Social media platform X/Twitter was abuzz with screenshots of account detail screenshots on Sunday, after a new feature was introduced that allows users to check the country that the account was based and created in.

While virtual private networks (VPNs), travel, shared accounts, and expatriatism made results more indicative than definitive, the feature cast serious doubts, not just on the authenticity of large accounts on X but also on the discourse across social media platforms on polarizing and salient issues.

MAGA influencers, Groypers, Anti-Zionists, Zionists, Gazan influencers, Israeli IDF girls – No topic was untouched as subjects focused accounts followed by tens of thousands, or even hundreds of thousands, of people were suggested to be deceptive as to their origin. Popular accounts claiming to be champions of American will were indicated to be from Pakistan, India, Bangladesh, or India. Beggars identifying as Gazans desperate for funds to buy food or flee the territory were revealed to be from Nigeria or eastern Europe.

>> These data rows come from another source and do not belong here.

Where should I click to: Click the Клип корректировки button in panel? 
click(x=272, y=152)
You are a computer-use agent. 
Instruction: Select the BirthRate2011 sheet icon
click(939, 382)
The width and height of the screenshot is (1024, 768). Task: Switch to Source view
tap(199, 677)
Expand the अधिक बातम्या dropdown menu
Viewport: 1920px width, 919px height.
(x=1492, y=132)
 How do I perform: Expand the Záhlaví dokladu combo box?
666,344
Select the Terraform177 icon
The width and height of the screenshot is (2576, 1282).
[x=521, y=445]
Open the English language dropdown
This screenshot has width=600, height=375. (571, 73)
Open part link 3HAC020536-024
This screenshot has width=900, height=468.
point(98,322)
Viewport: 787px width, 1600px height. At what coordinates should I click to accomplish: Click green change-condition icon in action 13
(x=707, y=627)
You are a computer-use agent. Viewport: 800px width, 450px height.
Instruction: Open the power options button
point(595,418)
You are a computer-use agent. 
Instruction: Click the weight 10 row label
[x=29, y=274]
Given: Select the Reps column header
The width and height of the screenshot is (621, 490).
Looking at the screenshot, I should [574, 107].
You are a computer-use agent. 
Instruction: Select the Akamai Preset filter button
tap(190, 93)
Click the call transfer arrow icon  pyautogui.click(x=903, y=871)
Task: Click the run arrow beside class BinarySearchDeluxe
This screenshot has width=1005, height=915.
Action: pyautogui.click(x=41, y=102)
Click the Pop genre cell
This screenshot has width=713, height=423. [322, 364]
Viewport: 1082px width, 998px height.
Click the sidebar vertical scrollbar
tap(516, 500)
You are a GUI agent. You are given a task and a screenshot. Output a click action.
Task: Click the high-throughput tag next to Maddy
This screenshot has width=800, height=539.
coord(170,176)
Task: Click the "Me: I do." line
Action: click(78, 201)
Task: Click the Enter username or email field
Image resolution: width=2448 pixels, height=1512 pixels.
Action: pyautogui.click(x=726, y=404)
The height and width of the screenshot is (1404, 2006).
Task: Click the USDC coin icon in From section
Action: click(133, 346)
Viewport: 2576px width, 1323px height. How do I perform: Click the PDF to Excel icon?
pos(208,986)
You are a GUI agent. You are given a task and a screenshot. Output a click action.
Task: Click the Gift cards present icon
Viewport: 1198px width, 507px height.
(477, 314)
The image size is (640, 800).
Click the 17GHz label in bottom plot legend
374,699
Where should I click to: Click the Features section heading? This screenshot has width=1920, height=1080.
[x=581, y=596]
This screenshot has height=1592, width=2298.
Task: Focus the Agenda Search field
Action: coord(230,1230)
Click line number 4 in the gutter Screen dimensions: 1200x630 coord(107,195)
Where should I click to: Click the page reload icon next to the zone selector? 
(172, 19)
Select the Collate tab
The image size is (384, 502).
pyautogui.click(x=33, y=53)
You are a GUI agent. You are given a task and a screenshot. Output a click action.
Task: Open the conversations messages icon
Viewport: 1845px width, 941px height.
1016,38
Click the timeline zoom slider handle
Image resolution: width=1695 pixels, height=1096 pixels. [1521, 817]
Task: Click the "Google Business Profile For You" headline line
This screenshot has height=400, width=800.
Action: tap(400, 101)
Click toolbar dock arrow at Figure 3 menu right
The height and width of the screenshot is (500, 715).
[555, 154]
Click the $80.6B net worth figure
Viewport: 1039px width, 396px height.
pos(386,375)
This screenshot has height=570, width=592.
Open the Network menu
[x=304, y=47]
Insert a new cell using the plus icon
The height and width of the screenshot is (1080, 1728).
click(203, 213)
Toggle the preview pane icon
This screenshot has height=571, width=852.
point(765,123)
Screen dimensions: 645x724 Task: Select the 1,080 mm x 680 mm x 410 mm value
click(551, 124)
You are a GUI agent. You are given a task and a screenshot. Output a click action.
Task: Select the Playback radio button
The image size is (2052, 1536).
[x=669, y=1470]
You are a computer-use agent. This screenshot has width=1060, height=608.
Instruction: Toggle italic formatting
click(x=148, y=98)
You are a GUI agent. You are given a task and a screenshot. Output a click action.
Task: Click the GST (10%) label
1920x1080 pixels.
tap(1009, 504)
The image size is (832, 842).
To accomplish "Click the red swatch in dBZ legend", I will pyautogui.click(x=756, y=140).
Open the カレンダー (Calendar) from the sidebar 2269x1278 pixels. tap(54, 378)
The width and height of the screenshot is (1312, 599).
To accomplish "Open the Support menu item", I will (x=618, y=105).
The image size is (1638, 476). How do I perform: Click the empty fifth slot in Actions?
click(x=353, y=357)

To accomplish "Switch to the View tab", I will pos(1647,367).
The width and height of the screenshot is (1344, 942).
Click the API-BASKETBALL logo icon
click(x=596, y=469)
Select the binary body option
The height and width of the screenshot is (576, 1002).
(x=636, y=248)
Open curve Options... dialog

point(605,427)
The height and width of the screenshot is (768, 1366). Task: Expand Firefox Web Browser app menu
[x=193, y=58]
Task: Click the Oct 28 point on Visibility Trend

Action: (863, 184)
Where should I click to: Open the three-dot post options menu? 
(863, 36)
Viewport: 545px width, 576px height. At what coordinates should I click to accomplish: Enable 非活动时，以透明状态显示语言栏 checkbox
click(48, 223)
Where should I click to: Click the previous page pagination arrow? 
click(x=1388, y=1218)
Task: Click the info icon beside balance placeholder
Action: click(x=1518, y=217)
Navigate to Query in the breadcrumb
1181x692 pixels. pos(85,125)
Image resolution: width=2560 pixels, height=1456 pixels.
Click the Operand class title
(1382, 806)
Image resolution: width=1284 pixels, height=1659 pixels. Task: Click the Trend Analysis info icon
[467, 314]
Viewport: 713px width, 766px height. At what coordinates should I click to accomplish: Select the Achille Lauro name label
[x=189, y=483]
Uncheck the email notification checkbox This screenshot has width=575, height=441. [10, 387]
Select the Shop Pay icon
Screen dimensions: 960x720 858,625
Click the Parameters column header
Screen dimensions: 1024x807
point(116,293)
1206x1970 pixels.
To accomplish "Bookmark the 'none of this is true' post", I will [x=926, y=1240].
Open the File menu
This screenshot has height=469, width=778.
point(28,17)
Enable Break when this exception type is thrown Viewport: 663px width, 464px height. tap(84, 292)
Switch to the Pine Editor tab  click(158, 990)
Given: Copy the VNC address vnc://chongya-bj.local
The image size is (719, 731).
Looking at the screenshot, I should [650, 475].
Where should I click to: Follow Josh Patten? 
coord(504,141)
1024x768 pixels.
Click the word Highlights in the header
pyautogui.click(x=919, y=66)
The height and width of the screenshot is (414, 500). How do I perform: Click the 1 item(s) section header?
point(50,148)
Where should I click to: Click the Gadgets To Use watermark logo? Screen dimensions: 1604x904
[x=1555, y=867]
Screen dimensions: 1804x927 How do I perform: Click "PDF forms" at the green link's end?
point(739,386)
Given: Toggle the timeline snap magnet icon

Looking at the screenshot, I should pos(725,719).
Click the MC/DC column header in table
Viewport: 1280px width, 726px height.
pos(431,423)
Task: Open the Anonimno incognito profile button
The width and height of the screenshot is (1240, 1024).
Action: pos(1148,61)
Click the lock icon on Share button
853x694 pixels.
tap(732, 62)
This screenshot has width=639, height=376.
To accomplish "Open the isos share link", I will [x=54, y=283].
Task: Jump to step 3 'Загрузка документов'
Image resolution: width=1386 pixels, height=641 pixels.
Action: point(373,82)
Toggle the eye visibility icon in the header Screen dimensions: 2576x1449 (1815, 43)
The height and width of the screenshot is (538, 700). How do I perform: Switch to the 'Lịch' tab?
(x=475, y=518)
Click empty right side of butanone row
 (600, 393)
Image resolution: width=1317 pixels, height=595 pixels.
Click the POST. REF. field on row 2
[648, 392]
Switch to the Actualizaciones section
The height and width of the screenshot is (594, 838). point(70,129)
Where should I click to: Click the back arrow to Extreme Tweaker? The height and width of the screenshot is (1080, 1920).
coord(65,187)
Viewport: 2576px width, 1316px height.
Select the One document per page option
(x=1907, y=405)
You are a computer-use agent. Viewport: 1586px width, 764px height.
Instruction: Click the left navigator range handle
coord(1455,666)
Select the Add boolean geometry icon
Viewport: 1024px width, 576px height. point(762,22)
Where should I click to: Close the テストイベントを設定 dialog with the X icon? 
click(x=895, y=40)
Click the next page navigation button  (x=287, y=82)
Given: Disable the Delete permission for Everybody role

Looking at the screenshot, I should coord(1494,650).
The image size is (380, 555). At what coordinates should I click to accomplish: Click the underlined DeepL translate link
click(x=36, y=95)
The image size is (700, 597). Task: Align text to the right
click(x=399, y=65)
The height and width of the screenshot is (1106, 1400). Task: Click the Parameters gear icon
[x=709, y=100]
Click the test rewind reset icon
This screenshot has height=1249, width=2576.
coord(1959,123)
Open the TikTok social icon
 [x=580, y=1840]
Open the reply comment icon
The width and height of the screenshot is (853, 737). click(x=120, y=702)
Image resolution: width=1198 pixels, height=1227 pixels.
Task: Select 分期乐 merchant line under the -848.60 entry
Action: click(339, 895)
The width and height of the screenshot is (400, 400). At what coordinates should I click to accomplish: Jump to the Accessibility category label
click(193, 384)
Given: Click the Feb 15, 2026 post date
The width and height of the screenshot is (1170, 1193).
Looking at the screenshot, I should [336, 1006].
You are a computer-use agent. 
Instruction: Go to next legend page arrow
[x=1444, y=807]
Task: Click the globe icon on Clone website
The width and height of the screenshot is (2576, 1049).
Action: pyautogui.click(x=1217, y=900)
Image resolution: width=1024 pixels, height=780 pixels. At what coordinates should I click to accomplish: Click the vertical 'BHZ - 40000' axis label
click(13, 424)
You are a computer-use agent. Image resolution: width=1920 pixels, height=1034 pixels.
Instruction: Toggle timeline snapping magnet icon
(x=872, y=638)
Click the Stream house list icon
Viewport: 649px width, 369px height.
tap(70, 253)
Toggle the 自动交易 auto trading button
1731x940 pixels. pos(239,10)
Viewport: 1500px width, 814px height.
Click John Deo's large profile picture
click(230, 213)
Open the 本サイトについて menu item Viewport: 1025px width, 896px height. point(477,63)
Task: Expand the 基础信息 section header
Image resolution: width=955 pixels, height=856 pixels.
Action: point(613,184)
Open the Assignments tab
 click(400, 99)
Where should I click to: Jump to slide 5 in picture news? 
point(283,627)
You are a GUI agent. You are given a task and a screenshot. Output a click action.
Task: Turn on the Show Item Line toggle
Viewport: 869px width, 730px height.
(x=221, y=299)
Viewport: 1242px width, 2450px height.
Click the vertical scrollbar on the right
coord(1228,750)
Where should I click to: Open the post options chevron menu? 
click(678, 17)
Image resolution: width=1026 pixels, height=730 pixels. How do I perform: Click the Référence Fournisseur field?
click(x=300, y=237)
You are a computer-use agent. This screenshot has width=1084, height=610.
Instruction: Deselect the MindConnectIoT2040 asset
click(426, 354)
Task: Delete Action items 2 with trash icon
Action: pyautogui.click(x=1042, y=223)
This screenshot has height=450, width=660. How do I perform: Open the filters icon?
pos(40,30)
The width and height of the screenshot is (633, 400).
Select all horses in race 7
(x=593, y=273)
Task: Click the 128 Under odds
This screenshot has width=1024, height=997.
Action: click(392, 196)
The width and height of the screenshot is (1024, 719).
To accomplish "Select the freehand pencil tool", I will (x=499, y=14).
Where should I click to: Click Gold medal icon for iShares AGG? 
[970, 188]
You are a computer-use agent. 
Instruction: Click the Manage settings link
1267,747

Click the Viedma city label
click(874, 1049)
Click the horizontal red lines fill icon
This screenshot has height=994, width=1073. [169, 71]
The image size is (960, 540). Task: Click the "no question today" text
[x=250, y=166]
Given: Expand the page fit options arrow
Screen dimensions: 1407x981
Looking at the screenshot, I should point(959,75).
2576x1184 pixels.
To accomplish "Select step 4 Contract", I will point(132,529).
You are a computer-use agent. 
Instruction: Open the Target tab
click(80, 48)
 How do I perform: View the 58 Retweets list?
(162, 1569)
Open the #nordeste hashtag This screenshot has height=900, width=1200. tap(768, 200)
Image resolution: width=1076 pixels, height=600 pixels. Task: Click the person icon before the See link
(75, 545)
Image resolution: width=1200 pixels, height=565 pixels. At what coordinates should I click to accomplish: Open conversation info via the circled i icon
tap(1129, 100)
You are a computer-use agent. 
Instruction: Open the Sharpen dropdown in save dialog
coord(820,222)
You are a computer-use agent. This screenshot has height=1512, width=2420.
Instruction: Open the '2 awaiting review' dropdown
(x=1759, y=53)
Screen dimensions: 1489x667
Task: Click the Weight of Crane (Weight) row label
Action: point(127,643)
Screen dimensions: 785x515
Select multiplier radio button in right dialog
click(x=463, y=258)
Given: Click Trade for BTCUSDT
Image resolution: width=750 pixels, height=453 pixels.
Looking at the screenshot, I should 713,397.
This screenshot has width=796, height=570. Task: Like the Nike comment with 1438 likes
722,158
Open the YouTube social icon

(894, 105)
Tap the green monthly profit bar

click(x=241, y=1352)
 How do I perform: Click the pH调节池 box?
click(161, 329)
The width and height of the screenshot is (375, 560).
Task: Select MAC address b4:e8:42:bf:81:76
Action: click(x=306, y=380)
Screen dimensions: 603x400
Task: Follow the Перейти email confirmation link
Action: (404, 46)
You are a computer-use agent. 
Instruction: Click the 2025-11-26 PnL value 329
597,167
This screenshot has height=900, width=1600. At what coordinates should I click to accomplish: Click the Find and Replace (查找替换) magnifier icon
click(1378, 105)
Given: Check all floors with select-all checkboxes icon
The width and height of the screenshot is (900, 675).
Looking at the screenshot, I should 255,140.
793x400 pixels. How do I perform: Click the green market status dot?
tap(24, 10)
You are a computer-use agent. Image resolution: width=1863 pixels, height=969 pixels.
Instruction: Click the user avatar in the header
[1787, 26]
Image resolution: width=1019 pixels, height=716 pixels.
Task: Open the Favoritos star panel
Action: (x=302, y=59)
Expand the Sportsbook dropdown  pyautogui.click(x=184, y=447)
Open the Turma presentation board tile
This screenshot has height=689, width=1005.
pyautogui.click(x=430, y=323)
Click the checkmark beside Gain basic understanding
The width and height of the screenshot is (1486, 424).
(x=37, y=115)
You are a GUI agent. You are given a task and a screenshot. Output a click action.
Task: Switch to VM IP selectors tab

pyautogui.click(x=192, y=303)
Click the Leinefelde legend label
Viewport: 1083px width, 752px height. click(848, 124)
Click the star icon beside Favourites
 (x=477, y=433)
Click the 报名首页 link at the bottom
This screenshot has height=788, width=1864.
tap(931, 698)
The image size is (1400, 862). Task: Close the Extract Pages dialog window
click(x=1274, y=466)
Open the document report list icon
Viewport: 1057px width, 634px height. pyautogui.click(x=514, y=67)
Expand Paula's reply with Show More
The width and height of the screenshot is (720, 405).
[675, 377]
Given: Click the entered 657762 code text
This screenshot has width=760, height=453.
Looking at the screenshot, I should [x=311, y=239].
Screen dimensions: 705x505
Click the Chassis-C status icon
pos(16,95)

Those foreign to debates and issues were using X to capitalize on or manipulate contentious debates for their benefit or for that of a third party actor.

X product head Nikita Bier said on the platform on Saturday that the new feature was an “important first step to securing the integrity of the global town square,” but Western users appeared to be shocked at just how global the forum was revealed to be.

There seemed to be a degree of naivety, knowing, in theory, that foreign actors could inject themselves into debates, but being surprised at just how extensive the infiltration was on matters dear to them. Even if an account was created or owned by an expat American, or never claimed to be from the US, a pall of suspicion has fallen on every outside party commenting on US politics. Though the scale of the deception for any given topic is unclear, many have made broad claims that all accounts of a certain theme or alignment are inauthentic, such as an activist going as far as to claim that online antisemitism was all a “foreign psyop.”

A visual illustration depicts a phone with X/Twitter open with a Palestinian flag in the background.
A visual illustration depicts a phone with X/Twitter open with a Palestinian flag in the background. (credit: Canva, REUTERS, SHUTTERSTOCK)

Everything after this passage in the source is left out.